# [HOW TO COMPLETE THIS TASK]
In the entries below, how many lines contain the word "computer"? State the number and nothing more.

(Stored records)
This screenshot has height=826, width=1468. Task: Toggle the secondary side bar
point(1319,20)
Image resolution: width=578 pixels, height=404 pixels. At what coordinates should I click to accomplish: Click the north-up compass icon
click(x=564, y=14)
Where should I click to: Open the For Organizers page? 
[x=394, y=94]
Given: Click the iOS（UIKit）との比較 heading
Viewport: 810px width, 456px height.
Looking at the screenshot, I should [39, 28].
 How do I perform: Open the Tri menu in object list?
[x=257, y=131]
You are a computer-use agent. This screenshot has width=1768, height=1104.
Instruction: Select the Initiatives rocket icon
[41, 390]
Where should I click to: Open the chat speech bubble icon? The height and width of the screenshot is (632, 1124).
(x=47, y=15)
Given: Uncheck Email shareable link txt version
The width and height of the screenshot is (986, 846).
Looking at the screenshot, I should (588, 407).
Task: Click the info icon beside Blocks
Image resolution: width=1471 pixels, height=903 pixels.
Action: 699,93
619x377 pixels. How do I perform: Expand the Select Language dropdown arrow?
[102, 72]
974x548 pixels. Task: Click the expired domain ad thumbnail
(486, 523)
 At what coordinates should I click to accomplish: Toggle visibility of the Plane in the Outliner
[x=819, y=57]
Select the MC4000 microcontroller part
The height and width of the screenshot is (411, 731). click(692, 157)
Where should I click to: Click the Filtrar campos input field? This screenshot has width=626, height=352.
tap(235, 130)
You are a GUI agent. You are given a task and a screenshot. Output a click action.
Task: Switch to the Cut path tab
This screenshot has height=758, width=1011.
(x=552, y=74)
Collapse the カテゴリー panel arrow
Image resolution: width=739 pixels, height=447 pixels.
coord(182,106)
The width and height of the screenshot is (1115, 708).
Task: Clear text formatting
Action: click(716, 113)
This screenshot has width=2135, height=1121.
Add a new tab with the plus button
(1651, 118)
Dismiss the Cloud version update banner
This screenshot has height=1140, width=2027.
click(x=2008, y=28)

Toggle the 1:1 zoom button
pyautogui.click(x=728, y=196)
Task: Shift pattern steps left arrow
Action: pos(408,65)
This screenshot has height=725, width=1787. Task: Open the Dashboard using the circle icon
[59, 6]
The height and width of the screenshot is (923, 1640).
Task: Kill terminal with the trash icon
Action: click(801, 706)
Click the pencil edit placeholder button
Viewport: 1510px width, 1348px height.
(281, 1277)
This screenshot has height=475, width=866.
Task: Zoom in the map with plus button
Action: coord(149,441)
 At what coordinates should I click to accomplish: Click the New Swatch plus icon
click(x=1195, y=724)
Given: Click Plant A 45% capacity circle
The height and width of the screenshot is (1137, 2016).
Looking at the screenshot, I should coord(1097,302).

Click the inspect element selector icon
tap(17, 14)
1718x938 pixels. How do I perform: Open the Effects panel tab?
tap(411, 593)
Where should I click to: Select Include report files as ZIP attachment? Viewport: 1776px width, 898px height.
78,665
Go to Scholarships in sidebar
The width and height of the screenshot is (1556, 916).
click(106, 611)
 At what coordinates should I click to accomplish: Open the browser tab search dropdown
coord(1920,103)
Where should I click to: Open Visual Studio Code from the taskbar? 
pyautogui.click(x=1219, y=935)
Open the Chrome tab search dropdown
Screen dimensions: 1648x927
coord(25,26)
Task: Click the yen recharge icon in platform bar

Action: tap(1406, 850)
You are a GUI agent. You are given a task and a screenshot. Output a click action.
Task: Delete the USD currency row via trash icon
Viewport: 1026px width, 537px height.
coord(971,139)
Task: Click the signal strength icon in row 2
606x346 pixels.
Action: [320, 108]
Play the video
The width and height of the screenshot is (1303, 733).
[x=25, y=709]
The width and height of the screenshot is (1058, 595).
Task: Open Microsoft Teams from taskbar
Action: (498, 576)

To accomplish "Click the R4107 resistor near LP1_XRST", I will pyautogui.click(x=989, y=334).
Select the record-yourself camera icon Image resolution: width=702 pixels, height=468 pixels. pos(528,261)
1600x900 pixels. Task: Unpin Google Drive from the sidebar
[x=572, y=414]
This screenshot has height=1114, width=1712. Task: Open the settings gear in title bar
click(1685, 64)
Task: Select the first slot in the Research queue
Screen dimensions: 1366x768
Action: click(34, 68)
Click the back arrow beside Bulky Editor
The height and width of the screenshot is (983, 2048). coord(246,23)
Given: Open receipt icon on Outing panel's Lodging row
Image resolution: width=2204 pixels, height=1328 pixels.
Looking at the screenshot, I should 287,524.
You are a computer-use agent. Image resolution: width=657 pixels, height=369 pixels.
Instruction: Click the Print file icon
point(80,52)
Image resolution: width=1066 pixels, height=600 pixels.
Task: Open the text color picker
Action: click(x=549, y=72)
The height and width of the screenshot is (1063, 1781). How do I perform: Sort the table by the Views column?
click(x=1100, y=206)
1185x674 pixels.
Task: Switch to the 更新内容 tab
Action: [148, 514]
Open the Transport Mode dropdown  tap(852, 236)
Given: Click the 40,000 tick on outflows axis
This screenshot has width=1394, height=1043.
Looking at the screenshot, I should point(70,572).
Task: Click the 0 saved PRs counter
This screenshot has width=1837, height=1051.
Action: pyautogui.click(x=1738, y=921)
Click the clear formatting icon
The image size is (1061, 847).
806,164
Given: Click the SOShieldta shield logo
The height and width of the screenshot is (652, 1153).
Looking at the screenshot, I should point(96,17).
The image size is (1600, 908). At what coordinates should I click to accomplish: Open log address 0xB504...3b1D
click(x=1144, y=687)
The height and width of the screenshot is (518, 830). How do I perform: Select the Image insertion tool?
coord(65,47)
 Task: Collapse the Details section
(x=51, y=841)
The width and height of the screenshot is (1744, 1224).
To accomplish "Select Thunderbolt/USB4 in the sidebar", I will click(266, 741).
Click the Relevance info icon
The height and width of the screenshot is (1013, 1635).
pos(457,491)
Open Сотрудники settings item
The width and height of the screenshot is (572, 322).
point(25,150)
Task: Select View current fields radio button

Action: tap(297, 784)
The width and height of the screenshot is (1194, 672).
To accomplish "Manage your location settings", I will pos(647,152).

# [OUTPUT FOR THIS EXERCISE]
2